With increased opportunity and access to technologies which aid us in the so called perfection of the body, Orbach joins an ever increasing number of voices which are prophesying the imminent day when it will become common place for people to ask why you have not remodelled your body as though you were the odd one out for not doing it earlier. She makes the compelling point that actually whilst the creation and assuming of cyber identities may be seen to be an expression of freeing oneself from the limitations of the body – decorporealisation – paradoxically the way in which choice is expressed actually reveals deep rooted instabilities and insecurities in our beliefs and interaction with our bodies.

From here, the author explores the topic of enhancement with particular reference to the emergence of transhumanism. Having reached this chapter, readers will not be surprised that Orbach is not a proponent of the transhumanist philosophy. Nevertheless she presents a balanced argument surrounding this philosophy, concluding fairly accurately that in her opinion at the core of transhumanism is the desire to decoroporealise so that the physical body experiences no restriction, no boundary and no ordinary human frailty.

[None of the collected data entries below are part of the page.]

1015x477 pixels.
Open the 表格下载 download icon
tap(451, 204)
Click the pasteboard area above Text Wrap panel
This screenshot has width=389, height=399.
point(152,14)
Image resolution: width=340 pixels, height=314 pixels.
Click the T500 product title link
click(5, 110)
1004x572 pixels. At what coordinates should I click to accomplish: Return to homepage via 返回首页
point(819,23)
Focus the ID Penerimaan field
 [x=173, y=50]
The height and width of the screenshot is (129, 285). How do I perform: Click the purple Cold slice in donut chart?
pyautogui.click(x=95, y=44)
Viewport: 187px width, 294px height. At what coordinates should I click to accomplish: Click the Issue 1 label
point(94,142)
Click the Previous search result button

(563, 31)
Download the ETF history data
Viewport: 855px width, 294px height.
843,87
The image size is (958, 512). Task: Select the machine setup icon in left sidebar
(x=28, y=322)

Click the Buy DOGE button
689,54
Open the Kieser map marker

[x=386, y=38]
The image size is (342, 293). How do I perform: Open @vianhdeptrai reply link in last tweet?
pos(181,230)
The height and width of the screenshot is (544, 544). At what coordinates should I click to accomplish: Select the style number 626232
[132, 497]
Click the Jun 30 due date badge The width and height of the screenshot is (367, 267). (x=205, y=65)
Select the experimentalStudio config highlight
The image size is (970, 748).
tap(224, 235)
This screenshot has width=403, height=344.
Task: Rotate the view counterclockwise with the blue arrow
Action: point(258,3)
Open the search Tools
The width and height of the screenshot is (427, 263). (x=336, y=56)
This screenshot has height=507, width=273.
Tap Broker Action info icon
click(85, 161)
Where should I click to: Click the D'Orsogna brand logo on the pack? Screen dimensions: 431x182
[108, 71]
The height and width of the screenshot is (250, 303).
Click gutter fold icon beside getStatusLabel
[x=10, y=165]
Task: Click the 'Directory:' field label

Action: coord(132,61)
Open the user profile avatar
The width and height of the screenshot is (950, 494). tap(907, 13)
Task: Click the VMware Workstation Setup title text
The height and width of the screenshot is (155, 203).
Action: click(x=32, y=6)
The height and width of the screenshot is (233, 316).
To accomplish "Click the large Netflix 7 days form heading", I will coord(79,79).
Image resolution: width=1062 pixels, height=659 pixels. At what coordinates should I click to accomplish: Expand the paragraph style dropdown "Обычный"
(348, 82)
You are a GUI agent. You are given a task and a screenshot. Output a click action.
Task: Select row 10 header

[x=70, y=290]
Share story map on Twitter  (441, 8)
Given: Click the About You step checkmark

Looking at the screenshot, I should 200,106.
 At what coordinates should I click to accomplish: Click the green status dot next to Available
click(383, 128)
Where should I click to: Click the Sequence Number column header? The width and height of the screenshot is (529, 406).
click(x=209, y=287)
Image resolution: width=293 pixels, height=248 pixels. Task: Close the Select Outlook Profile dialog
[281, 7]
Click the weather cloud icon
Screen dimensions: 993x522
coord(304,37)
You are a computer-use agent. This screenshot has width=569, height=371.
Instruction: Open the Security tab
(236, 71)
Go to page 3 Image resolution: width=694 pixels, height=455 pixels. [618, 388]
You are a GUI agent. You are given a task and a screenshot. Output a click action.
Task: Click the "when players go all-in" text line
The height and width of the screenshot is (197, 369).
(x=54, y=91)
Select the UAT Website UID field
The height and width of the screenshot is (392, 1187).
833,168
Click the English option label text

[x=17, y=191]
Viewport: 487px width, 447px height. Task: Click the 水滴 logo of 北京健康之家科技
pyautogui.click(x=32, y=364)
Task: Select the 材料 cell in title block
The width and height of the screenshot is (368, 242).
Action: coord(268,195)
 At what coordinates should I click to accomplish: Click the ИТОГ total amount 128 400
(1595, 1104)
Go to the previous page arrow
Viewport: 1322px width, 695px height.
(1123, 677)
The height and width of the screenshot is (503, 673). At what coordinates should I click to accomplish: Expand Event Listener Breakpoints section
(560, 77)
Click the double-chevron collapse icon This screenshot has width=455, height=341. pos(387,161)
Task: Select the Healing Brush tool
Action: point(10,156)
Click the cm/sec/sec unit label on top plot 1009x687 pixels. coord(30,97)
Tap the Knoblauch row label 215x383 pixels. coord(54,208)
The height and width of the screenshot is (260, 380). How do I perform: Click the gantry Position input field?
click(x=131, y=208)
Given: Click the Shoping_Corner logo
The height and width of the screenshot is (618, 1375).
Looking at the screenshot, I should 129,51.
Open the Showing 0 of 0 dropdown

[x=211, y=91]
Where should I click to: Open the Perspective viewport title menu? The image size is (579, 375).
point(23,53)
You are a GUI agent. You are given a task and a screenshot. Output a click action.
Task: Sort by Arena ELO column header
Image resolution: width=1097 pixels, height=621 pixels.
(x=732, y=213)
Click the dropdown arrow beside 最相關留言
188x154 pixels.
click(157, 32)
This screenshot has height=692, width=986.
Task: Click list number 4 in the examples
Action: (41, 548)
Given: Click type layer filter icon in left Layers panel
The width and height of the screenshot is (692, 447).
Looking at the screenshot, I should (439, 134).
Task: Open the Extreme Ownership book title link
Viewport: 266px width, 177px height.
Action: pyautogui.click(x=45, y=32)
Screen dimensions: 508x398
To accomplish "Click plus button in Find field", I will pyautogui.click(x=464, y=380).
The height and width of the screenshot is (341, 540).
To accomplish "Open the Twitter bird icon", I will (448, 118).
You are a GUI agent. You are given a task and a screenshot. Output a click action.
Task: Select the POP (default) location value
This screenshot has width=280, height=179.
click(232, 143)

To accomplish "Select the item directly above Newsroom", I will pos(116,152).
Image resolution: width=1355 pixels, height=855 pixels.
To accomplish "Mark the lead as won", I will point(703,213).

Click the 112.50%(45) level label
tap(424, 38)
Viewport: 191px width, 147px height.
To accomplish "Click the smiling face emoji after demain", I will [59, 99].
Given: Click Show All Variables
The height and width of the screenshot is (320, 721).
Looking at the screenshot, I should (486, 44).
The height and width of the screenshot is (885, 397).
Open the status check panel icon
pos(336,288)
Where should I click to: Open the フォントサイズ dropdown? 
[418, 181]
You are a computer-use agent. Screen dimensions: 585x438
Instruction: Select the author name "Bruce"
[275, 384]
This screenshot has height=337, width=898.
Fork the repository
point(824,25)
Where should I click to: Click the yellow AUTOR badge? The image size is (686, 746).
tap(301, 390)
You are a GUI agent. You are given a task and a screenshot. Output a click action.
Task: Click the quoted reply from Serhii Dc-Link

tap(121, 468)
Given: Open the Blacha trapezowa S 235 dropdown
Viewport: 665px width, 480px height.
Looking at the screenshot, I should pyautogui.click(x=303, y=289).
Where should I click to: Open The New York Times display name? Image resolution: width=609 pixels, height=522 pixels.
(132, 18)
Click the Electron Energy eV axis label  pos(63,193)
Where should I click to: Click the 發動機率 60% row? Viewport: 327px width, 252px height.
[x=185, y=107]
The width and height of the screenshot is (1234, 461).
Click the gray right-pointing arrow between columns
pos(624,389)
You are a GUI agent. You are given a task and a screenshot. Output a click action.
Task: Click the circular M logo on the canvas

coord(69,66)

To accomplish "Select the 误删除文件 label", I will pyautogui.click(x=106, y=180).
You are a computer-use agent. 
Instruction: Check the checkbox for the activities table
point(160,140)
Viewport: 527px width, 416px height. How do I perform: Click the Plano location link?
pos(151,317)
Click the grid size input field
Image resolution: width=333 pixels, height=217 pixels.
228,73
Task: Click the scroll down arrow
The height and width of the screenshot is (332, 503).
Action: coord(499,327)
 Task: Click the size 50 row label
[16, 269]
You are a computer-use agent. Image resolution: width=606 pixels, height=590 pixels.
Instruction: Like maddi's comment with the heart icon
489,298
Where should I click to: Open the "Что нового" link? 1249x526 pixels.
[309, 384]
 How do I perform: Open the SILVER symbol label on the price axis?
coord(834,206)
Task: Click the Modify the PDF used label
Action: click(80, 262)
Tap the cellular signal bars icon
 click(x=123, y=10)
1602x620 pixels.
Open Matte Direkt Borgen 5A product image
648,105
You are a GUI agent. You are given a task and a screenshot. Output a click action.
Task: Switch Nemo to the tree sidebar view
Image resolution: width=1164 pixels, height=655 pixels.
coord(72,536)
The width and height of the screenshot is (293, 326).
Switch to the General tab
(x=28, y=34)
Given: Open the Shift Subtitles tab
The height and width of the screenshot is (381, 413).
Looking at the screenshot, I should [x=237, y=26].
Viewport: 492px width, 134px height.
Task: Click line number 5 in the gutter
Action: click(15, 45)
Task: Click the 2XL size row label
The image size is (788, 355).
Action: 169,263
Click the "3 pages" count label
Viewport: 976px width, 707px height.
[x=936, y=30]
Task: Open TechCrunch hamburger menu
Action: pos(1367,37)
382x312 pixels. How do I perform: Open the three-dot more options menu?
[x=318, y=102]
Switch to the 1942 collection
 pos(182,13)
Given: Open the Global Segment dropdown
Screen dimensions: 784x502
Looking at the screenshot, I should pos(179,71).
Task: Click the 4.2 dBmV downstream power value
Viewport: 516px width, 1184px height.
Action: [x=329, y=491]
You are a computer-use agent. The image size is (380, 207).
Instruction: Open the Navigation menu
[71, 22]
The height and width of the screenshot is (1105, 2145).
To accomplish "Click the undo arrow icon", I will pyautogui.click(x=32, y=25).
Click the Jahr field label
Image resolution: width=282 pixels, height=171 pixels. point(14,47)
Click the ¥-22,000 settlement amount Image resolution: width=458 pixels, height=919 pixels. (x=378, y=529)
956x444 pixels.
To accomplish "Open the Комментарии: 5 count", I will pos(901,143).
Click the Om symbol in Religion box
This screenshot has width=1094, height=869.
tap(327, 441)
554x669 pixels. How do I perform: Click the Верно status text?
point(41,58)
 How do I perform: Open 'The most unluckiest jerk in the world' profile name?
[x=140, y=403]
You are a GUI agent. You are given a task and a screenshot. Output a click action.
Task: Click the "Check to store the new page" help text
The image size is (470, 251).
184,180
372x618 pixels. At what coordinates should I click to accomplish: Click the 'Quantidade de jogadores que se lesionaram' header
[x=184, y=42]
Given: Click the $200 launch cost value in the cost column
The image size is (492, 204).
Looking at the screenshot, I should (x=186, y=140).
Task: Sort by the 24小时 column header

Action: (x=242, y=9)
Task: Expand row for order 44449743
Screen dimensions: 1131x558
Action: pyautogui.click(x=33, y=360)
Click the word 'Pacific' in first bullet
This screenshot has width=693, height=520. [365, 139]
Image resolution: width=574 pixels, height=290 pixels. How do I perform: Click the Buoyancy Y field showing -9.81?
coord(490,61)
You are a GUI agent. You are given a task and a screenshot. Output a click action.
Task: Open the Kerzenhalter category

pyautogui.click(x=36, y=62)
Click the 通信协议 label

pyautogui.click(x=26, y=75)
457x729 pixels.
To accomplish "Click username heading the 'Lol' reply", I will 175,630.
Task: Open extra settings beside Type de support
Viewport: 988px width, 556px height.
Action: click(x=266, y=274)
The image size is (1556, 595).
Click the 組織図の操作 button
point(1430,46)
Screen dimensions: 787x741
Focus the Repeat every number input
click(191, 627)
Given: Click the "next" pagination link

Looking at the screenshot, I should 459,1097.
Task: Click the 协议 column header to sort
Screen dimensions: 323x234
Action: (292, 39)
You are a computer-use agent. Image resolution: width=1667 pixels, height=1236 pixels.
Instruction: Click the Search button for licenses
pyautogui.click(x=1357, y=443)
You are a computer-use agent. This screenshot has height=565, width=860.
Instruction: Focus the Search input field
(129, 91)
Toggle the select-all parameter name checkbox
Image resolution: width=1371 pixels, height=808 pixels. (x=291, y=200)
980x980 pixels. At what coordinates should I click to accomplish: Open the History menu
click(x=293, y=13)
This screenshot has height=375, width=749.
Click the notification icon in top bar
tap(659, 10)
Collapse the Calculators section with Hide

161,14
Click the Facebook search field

No book exploring the topic of the body can really avoid the matter of sex. Bodies is no exception and addresses this topic in chapter six by particularly looking at the sexual activity of young teenagers, seeking to contrast how images of masculinity and femininity are helping to shape sexuality. Interestingly Orbach probably comes to the same conclusion (but perhaps by different means) as those proponents who warn that young people are engaging in sexual activity far too early. According to Orbach these sexualities help to create a means of defence against vulnerability. Sexuality is the means by which bodies come together and meet but unless the emotional and bodily frailty exhibited by two people (which is a particular issue when the context concerns young teenagers) is accepted, true sexual fulfilment cannot be reached. For example, being ‘macho’ about sex, only provides a means of defence against the not quite knowing what or why you are doing it.

Conclusion

In the concluding chapter, Orbach pulls together the key themes and reflections of the body. In essence, she posits that today the body is regarded more as a casing for fantasy rather than a something from which to live.  Her desire is that we do not flee from the body, either by working on it continually or adopting a transhumanist perspective of trying to escape from it entirely, but rather that we engage with the differences, challenges and questions that our bodies present to us at a psychological, personal and social level.  Refreshingly Orbach does not seem to regard this as being some limiting and debilitating situation to be faced but in something which when embraced leads to more a fulfilled and enriched life.

For it is through such engagement that we actually arrive at a place of greater understanding about ourselves as opposed to creating and sculpturing bodies through which we can find the fulfilment we desire. This is a message which surely needs to be heeded and considered far more carefully as technology becomes more and more part of our lives and helps to re-cast our interaction with each other and the world in which we live.

The Internet is literally opening up new spaces for interaction and engagement. Enhancement technologies are presenting important ethical and social questions which call for informed and reasoned debate and more than just a tacit acknowledgement. If the survival of the human project is as important as many of us consider it to be engagement with issues of the body and embodiment is pertinent. Orbach’s book makes a helpful contribution to this dialogue.